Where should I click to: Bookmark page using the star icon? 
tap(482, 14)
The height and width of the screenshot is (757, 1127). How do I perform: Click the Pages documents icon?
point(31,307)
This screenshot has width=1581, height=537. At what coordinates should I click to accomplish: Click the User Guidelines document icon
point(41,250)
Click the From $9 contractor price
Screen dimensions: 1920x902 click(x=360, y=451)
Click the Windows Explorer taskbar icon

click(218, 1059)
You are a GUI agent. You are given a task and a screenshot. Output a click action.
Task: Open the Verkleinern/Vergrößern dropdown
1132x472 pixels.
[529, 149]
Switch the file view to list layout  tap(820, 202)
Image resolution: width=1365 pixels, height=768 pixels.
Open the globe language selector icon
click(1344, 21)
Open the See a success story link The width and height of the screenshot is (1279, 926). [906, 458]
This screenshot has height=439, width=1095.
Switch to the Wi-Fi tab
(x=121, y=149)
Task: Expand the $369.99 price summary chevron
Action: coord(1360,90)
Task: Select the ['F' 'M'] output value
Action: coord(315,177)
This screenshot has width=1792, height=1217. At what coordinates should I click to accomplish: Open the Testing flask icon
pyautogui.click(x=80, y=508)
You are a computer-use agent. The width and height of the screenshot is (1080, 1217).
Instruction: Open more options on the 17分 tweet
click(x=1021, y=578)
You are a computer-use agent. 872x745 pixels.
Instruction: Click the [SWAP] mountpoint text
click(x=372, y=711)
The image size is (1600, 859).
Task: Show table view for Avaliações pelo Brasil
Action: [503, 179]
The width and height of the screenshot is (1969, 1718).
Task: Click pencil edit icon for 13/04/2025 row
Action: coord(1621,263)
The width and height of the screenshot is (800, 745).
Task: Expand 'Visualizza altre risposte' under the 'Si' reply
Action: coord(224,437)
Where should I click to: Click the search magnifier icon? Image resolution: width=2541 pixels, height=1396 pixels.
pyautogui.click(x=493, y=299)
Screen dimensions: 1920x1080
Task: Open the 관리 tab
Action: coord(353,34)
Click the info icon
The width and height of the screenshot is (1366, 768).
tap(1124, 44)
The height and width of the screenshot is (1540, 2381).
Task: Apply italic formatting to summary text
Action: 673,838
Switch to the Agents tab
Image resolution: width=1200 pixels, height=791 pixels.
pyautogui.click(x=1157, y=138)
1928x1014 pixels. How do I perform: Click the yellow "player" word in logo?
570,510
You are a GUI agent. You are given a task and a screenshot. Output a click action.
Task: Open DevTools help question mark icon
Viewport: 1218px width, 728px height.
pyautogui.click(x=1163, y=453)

• Task:
Turn all of the material above into a Markdown table with two columns, "Entry" and "Content": number each line in order under "Entry" and put its text under "Content", skipping blank lines.

• Worked solution:
| Entry | Content |
|---|---|
| 1 | Where should I click to: Bookmark page using the star icon?  |
| 2 | tap(482, 14) |
| 3 | The height and width of the screenshot is (757, 1127). How do I perform: Click the Pages documents icon? |
| 4 | point(31,307) |
| 5 | This screenshot has width=1581, height=537. At what coordinates should I click to accomplish: Click the User Guidelines document icon |
| 6 | point(41,250) |
| 7 | Click the From $9 contractor price |
| 8 | Screen dimensions: 1920x902 click(x=360, y=451) |
| 9 | Click the Windows Explorer taskbar icon |
| 10 | click(218, 1059) |
| 11 | You are a GUI agent. You are given a task and a screenshot. Output a click action. |
| 12 | Task: Open the Verkleinern/Vergrößern dropdown |
| 13 | 1132x472 pixels. |
| 14 | [529, 149] |
| 15 | Switch the file view to list layout  tap(820, 202) |
| 16 | Image resolution: width=1365 pixels, height=768 pixels. |
| 17 | Open the globe language selector icon |
| 18 | click(1344, 21) |
| 19 | Open the See a success story link The width and height of the screenshot is (1279, 926). [906, 458] |
| 20 | This screenshot has height=439, width=1095. |
| 21 | Switch to the Wi-Fi tab |
| 22 | (x=121, y=149) |
| 23 | Task: Expand the $369.99 price summary chevron |
| 24 | Action: coord(1360,90) |
| 25 | Task: Select the ['F' 'M'] output value |
| 26 | Action: coord(315,177) |
| 27 | This screenshot has width=1792, height=1217. At what coordinates should I click to accomplish: Open the Testing flask icon |
| 28 | pyautogui.click(x=80, y=508) |
| 29 | You are a computer-use agent. The width and height of the screenshot is (1080, 1217). |
| 30 | Instruction: Open more options on the 17分 tweet |
| 31 | click(x=1021, y=578) |
| 32 | You are a computer-use agent. 872x745 pixels. |
| 33 | Instruction: Click the [SWAP] mountpoint text |
| 34 | click(x=372, y=711) |
| 35 | The image size is (1600, 859). |
| 36 | Task: Show table view for Avaliações pelo Brasil |
| 37 | Action: [503, 179] |
| 38 | The width and height of the screenshot is (1969, 1718). |
| 39 | Task: Click pencil edit icon for 13/04/2025 row |
| 40 | Action: coord(1621,263) |
| 41 | The width and height of the screenshot is (800, 745). |
| 42 | Task: Expand 'Visualizza altre risposte' under the 'Si' reply |
| 43 | Action: coord(224,437) |
| 44 | Where should I click to: Click the search magnifier icon? Image resolution: width=2541 pixels, height=1396 pixels. |
| 45 | pyautogui.click(x=493, y=299) |
| 46 | Screen dimensions: 1920x1080 |
| 47 | Task: Open the 관리 tab |
| 48 | Action: coord(353,34) |
| 49 | Click the info icon |
| 50 | The width and height of the screenshot is (1366, 768). |
| 51 | tap(1124, 44) |
| 52 | The height and width of the screenshot is (1540, 2381). |
| 53 | Task: Apply italic formatting to summary text |
| 54 | Action: 673,838 |
| 55 | Switch to the Agents tab |
| 56 | Image resolution: width=1200 pixels, height=791 pixels. |
| 57 | pyautogui.click(x=1157, y=138) |
| 58 | 1928x1014 pixels. How do I perform: Click the yellow "player" word in logo? |
| 59 | 570,510 |
| 60 | You are a GUI agent. You are given a task and a screenshot. Output a click action. |
| 61 | Task: Open DevTools help question mark icon |
| 62 | Viewport: 1218px width, 728px height. |
| 63 | pyautogui.click(x=1163, y=453) |